1)   A visual analysis and identification of the people, objects and scenery. Each scene was tagged with an emotion from a broad bank of 24 different emotions and labels from across 22,000 scene categories, such as eerie, frightening and loving;

2)   An audio analysis of the ambient sounds (such as the character’s tone of voice and the musical score), to understand the sentiments associated with each of those scenes;

3)   An analysis of each scene’s composition (such the location of the shot, the image framing and the lighting), to categorize the types of locations and shots that traditionally make up suspense/horror movie trailers.

The analysis was performed on each area separately and in combination with each other using statistical approaches. The system now “understands” the types of scenes that categorically fit into the structure of a suspense/horror movie trailer.

Then, it was time for the real test.

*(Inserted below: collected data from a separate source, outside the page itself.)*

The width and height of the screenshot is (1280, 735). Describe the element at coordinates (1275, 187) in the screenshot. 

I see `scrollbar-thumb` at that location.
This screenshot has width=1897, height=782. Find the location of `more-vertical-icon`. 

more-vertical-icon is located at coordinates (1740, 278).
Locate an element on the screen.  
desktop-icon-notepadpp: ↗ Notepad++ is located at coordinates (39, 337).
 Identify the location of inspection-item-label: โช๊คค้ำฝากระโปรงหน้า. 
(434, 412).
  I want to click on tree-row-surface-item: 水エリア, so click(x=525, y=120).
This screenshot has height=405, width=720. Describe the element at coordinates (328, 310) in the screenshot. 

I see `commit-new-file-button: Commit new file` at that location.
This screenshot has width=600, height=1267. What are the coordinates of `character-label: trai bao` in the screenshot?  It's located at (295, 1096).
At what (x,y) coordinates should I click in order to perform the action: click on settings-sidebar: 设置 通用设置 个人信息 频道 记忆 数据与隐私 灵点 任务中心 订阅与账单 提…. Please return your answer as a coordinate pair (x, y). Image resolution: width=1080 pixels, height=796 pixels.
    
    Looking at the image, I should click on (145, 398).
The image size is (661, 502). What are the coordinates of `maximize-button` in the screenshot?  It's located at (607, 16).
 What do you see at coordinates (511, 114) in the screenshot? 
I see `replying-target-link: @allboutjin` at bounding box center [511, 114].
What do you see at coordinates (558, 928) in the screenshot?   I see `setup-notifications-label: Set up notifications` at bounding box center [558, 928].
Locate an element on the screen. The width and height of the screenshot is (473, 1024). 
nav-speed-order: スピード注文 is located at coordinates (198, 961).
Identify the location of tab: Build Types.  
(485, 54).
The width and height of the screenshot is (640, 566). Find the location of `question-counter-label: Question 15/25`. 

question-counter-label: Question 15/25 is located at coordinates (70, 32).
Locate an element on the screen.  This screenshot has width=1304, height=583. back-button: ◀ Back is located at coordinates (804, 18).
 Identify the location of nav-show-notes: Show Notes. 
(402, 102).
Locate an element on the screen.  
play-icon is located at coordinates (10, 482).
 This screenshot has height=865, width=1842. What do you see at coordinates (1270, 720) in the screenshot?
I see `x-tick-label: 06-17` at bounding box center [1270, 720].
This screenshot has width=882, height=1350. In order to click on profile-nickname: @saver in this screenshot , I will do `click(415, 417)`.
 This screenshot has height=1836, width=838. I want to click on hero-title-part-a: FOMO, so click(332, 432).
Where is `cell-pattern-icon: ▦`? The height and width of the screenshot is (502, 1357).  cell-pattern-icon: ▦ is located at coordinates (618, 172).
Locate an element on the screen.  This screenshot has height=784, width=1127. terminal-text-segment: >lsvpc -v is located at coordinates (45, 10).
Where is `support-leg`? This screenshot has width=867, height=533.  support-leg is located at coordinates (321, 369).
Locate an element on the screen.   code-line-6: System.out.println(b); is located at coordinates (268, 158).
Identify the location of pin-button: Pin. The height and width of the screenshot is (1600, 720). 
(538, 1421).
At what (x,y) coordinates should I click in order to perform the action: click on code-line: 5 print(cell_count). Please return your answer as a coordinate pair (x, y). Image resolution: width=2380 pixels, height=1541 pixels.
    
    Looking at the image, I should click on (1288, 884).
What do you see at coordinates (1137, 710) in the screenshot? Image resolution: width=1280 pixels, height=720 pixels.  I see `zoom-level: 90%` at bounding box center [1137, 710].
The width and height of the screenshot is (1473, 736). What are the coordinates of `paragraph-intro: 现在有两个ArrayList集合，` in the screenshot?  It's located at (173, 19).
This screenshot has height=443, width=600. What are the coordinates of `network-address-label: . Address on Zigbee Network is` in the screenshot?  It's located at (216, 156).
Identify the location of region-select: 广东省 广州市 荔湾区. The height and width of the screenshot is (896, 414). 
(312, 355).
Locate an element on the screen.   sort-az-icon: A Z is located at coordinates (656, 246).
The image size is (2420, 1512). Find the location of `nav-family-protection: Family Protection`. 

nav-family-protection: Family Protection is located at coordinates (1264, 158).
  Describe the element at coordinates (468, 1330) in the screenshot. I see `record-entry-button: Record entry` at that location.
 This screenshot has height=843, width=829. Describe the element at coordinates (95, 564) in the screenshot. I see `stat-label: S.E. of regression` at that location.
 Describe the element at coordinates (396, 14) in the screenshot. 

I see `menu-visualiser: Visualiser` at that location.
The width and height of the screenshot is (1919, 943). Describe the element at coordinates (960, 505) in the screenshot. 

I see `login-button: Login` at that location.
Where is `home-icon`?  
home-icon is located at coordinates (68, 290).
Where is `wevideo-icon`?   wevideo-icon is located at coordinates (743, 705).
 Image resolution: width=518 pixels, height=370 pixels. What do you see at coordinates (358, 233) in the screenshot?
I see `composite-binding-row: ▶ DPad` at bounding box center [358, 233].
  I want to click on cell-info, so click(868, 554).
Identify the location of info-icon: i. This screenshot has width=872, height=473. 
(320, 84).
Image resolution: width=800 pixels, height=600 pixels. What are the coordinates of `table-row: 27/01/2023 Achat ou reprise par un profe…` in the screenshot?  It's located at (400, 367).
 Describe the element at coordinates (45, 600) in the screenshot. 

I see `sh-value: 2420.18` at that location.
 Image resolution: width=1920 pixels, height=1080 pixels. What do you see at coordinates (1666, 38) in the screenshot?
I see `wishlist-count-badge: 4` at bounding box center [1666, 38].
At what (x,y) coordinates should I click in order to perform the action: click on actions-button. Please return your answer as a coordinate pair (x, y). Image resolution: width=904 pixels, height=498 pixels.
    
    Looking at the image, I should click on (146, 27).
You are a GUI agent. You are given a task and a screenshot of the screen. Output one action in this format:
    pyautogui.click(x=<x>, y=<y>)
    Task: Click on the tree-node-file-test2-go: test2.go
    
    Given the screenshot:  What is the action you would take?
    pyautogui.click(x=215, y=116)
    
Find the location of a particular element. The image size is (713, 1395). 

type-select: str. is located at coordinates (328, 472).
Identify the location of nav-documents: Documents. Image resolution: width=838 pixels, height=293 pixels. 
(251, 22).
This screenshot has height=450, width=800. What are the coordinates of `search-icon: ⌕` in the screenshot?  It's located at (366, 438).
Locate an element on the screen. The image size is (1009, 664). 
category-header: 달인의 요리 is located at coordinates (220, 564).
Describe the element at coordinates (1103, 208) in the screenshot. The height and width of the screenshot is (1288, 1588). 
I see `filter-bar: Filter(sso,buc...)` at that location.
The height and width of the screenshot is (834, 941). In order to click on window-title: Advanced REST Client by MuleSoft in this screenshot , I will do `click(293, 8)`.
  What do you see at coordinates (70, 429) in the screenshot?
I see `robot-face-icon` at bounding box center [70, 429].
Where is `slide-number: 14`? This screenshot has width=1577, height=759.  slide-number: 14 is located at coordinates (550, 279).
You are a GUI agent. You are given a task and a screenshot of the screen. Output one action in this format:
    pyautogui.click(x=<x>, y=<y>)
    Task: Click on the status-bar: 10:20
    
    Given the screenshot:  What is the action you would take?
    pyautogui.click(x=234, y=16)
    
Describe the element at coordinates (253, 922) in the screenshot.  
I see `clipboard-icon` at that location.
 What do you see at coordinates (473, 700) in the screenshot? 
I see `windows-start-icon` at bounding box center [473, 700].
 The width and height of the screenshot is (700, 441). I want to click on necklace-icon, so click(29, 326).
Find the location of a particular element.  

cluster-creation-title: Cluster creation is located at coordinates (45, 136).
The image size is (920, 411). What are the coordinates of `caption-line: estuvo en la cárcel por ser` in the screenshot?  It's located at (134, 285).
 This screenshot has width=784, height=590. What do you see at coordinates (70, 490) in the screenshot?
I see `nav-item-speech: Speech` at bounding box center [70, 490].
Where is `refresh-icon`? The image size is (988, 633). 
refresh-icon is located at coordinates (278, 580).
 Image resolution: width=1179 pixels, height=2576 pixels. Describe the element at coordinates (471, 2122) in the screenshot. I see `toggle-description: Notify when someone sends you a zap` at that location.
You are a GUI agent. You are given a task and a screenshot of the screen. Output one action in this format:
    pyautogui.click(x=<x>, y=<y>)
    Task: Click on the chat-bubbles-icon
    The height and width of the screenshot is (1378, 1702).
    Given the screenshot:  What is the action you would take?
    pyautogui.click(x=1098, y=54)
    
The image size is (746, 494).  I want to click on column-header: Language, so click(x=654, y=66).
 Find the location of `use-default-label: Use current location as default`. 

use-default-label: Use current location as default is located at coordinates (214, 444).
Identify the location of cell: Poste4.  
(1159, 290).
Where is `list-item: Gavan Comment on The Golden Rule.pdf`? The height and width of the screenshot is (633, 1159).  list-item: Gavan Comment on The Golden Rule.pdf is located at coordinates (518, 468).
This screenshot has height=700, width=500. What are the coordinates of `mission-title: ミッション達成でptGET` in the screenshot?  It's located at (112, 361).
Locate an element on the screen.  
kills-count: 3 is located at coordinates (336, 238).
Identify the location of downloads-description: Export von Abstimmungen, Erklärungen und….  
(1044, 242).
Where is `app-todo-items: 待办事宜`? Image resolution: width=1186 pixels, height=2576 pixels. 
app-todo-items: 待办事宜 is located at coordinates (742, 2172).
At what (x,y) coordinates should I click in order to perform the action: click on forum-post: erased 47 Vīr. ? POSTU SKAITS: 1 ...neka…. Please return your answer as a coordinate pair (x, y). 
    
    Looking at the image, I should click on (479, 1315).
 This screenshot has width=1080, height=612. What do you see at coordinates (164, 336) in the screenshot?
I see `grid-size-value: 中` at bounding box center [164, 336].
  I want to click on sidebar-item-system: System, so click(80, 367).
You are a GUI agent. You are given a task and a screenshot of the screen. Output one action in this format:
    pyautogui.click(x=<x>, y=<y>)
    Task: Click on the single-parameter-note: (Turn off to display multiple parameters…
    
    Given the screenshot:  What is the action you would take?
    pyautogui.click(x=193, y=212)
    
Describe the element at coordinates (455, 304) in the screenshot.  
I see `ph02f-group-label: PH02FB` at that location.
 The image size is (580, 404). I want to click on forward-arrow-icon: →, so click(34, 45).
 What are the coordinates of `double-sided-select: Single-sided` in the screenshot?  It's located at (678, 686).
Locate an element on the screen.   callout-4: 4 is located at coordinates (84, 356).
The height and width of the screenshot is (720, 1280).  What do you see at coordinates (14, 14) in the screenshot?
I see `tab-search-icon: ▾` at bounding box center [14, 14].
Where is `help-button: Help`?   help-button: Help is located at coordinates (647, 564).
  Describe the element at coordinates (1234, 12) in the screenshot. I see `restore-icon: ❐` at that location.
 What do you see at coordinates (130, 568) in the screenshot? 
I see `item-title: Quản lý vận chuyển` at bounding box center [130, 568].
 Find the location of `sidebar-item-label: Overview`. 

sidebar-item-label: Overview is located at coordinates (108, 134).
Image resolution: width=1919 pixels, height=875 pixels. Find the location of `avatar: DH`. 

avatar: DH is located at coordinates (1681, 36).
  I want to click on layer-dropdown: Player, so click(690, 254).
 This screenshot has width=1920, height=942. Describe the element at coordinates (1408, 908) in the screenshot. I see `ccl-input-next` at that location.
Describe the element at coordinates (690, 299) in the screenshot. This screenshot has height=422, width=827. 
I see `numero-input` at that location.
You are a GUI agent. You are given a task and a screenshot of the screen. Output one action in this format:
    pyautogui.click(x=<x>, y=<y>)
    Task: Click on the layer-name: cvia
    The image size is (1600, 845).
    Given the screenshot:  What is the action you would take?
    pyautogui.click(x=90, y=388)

We fed the system the full-length feature film, “Morgan”. After the system “watched” the movie, it identified 10 moments that would be the best candidates for a trailer. In this case, these happened to reflect tender or suspenseful moments. If we were working with a different movie, perhaps “The Omen”, it might have selected different types of scenes. If we were working with a comedy, it would have a different set of parameters to select different types of moments.

It’s important to note that there is no “ground truth” with creative projects like this one. Neither our team, or the Fox team, knew exactly what we were looking for before we started the process. Based on our training and testing of the system, we knew that tender and suspenseful scenes would be short-listed, but we didn’t know which ones the system would pick to create a complete trailer. As most creative projects go, we thought, “we’ll know it when we see it.”

Our system could select the moments, but it’s not an editor. We partnered with a resident IBM filmmaker to arrange and edit each of the moments together into a comprehensive trailer. You’ll see his expertise in the addition of black title cards, the musical overlay and the order of moments in the trailer.

Not surprisingly, our system chose some moments in the movie that were not included in other “Morgan” trailers. The system allowed us to look at moments in the movie in different ways –moments that might not have traditionally made the cut, were now short-listed as candidates. On the other hand, when we reviewed all the scenes that our system selected, one didn’t seem to fit with the bigger story we were trying to tell –so we decided not to use it. Even Watson sometimes ends up with footage on the cutting room floor!

Traditionally, creating a movie trailer is a labor-intensive, completely manual process. Teams have to sort through hours of footage and manually select each and every potential candidate moment. This process is expensive and time consuming –taking anywhere between 10 and 30 days to complete.

From a 90-minute movie, our system provided our filmmaker a total of six minutes of footage. From the moment our system watched “Morgan” for the first time, to the moment our filmmaker finished the final editing, the entire process took about 24 hours.

Reducing the time of a process from weeks to hours –that is the true power of AI.

The combination of machine intelligence and human expertise is a powerful one. This research investigation is simply the first of many into what we hope will be a promising area of machine and human creativity. We don’t have the only solution for this challenge, but we’re excited about pushing the possibilities of how AI can augment the expertise and creativity of individuals.

AI is being put to work across a variety of industries; helping scientists discover promising treatment pathways to fight diseases or helping law experts discover connections between cases. Film making is just one more example of how cognitive computing systems can help people make new discoveries.